There have been many debates on whether haze contains Thai genes, but I think I'm right (off the top of my head) in saying mm does. If it does, and if haze does too, then it may not be a Hermie in the active Y sense. Which would require a "fix". It may well be the Thai genes recombining to generate the old issue of X to autosome mechanics rearing it's head. The old red tennis balls adding up to a critical number (for those who read that essay). If that is the case then these feminised outcross seeds are unlikely to herm themselves, (but watch out if they get f2ed).
 

GMT

The Tri Guy
Veteran
Hmmm, I haven't noticed that, but it's rare for me to play with ultra crazy sativas. Not unheard of, but rare. Can you give any examples?
 

mudballs

Well-known member
I decline to give strain names. Anecdotal from exposure to so many hybrids ive grown. Ive seen a fair amount of names cycle through soil here.
 

mudballs

Well-known member
"There is no fundamental difference on how the genetic is dialed during meiosis and mitosis, it's the data carried itself that count"
the machinery doesn't care if it's ATCG, or TCAG...it's gonna mix em, pull them apart and then remix them...it gets weird when you have multiple chromosomes...to the point multiple possible outcomes can occur.
 

GMT

The Tri Guy
Veteran
Actually mud, it matters a hell of a lot.

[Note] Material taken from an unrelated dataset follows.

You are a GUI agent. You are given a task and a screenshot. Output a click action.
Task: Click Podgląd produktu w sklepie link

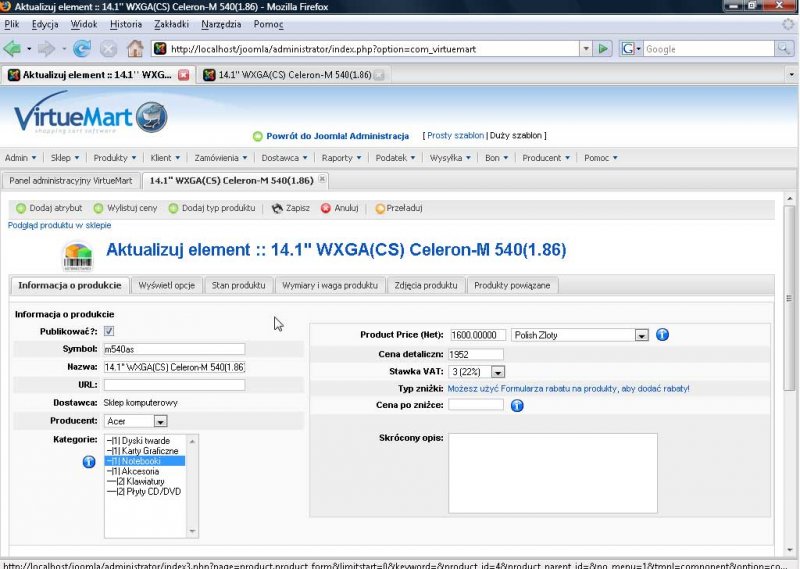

If the DNA sequence is ATCG then the RNA sequence that actually builds the proteins will be : TAGC, however if the DNA is TCAG then the corresponding RNA would be AGTC. TAGC and AGTC would produce a different protein which would alter something. Remember, the DNA is the "film negative" and stays in the nucleus, the RNA is the "photographic image" and goes out into the cell to actually be viewed by the worker bots. It's the RNA that has the instructions on what to make (hence RNA vaccines).
 

mudballs

Well-known member
It recombines 'any' combination that is not abnormal, like mutations, and then the proteins are produced later to sustain life functions...im on meiosis...maybe we should flip back to the triploid thread for this? Maybe i should look more into base pairs...
 

Fuel

Well-known member
Veteran
nodes.jpg sky view.jpg

But with plants please, too much words not enough cannabis.
 

Fuel

Well-known member
Veteran
It's crazy how much i meet BBay vets when discussion start to be practical ^^ Always a pleasure.
 

Fuel

Well-known member
Veteran
Sorry, too fast maybe. I shown an old polyploid (20 years ago).
Twice bud sites than a normal plants, without touching the yield. They aren't leaves or a fucked phillotaxy.
 

GMT

The Tri Guy
Veteran
That's not a polyploid fuel, it's just a quad. I have a trifoliar line, started to do a quad line but moved on, it would have taken too long.
Take a quick glance at this thread
This type of plant merely has additional copies of the lea13 gene. Not additional genomes.